On Thursday, Senator Daniel Akaka [D-HI] convened an education sub-committee hearing on the state of reform in the D.C. public school system. D.C. Public Schools Chancellor Michelle Rhee testified, and was met with both support and opposition. Over the past two years, she has brought sweeping reforms to the DCPS and has worked to reduce waste in the system. Despite her successes in a steep uphill battle, opponents of her reform efforts held signs reading “Oppose Rhee-form” outside of the committee hearing.

While Rhee’s star-power garnered considerable attention during the hearing, the future of the D.C. Opportunity Scholarship program – and the 1,700 children who have a safe and effective education because of it – was also brought to the forefront. Senator Voinovich [R-OH] discussed the scholarship program at the first available moment, stating that, “for the life of me, I can’t understand why that program can’t continue.” While Chancellor Rhee did not speak at length about the scholarship program, she did publicly offer her support for continuation of the three-sector approach – the provision which provides funding to the Opportunity Scholarship Program, D.C. charter schools, and additional funding for District public schools – stating, “The tri-sector approach needs to be maintained and continued into the future.”

After two years, Rhee acknowledges that D.C.’s public schools are still some of the worst in the nation, saying yesterday, “the situation [in the public schools] remains dire.” She has championed merit pay and the renegotiation of union contracts in order to bring about real reform in these schools. Rhee supports linking teacher pay to performance: “we must recognize and reward them,” she said.

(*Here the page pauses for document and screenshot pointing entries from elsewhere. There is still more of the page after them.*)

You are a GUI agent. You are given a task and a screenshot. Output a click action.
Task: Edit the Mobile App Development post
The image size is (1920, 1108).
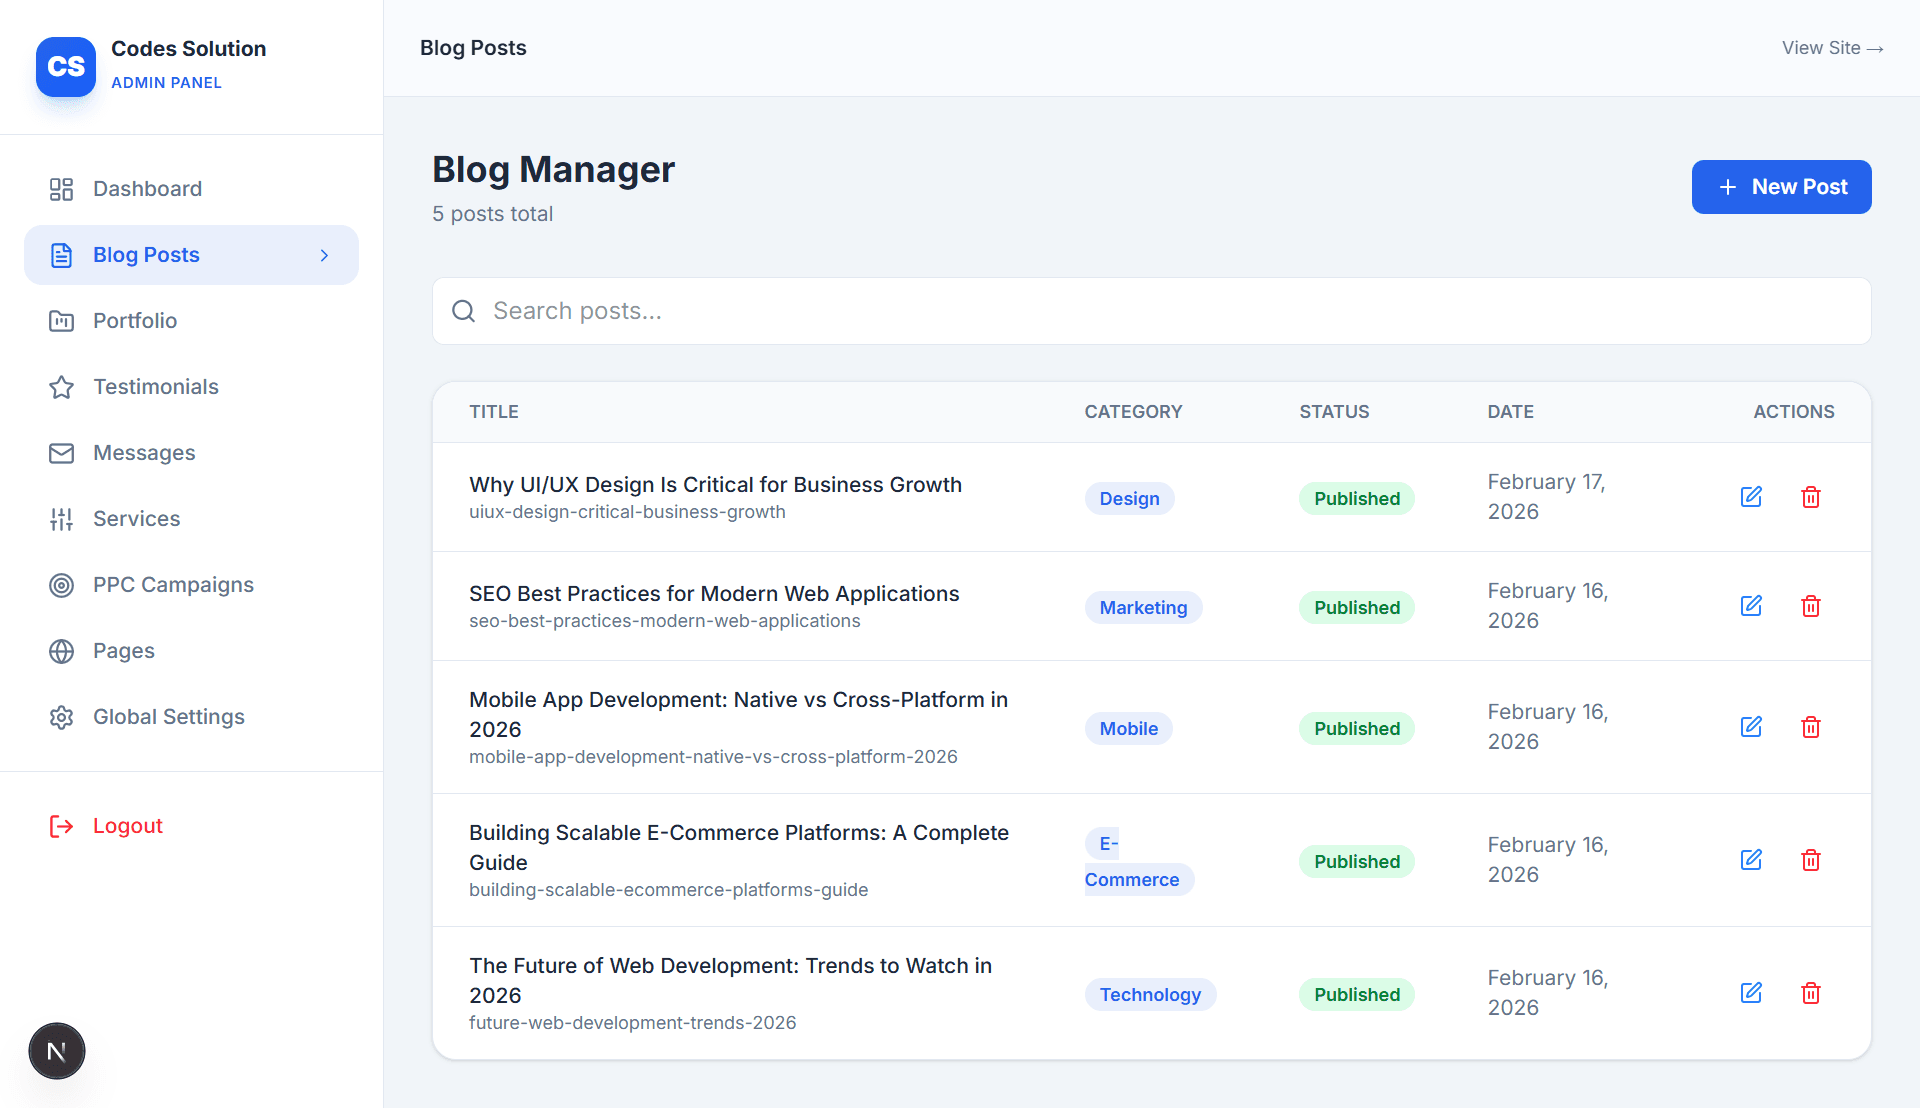pyautogui.click(x=1751, y=727)
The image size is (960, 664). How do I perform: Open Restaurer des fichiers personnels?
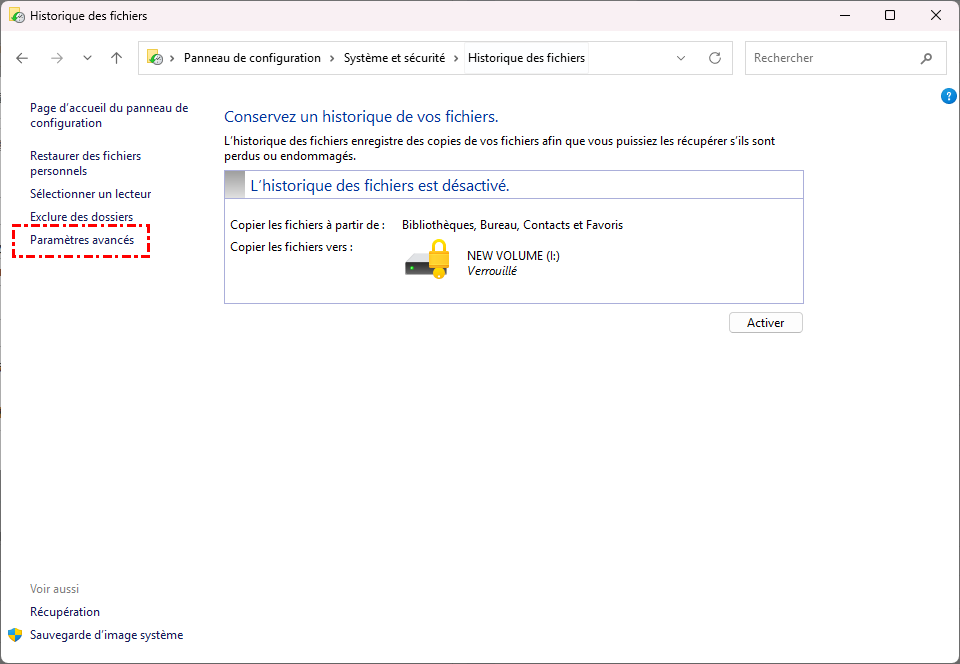click(85, 163)
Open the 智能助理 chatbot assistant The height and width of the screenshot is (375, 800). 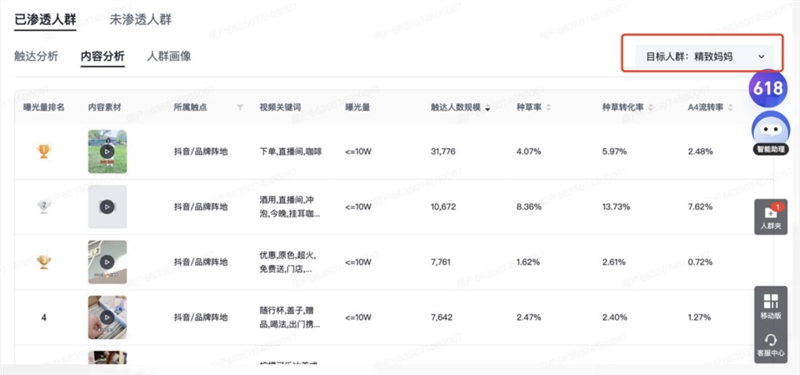coord(770,132)
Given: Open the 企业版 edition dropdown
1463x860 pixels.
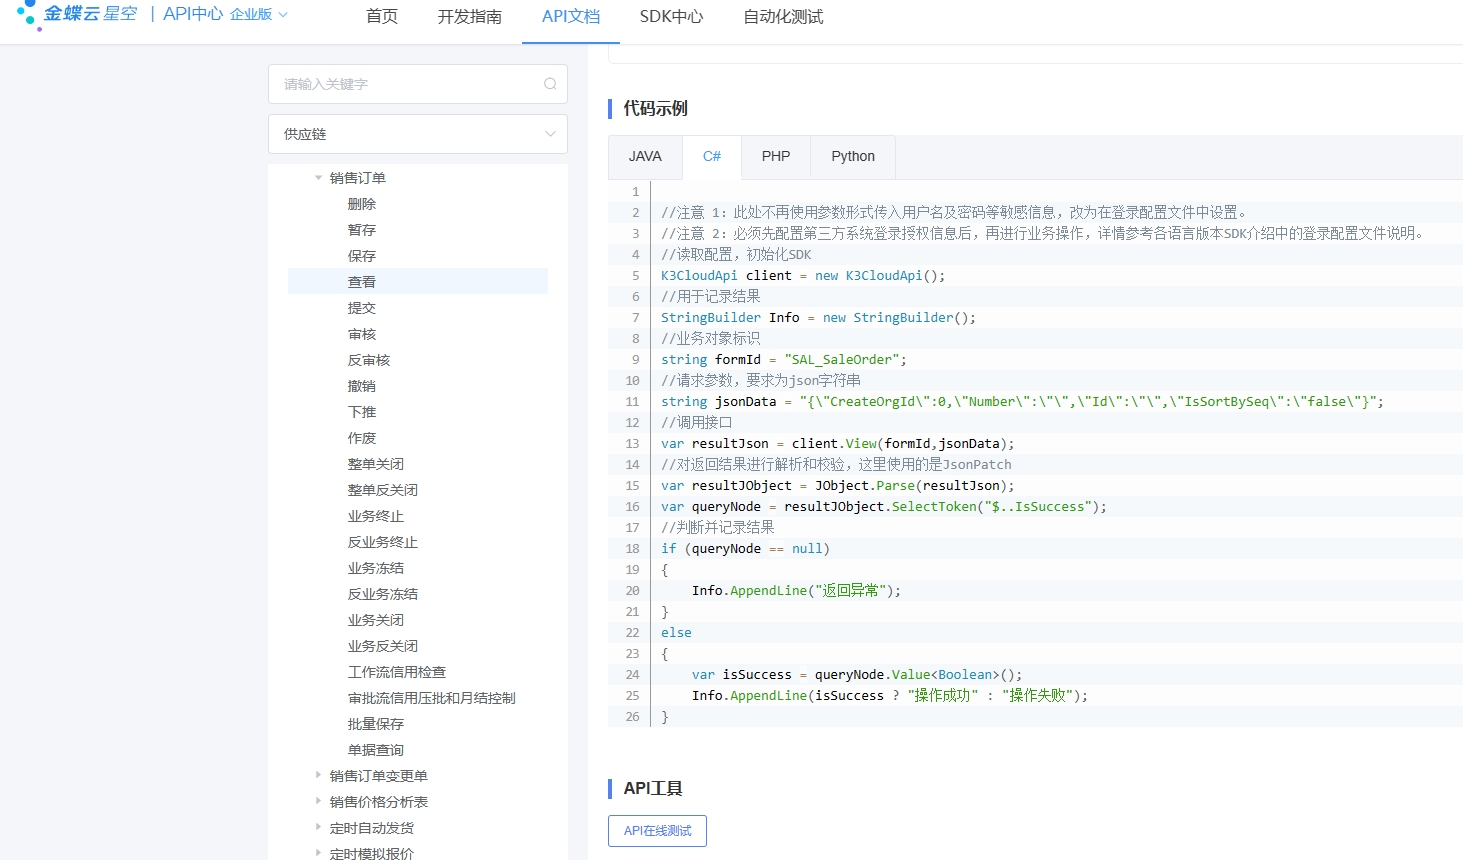Looking at the screenshot, I should pyautogui.click(x=258, y=15).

Chancellor Rhee has met much resistance from teachers unions who don’t always have the children’s best interests at heart. When attempting to reconstitute schools – firing all of the teachers in those schools and rehiring only the most qualified – she has only been moderately successful. Union contracts require that unionized teachers are always hired back somewhere in the District, meaning the underperformers are simply shuffled to other schools. Retiring NEA general counsel Bob Chanin made clear earlier this month the union’s perspective that the interest of children should not come at the expense of union power.

Chancellor Rhee is now aligned with the majority of members on the D.C. Council in supporting the D.C. OSP. Her focus on student success and parental choice are important changes to D.C.’s educational structure.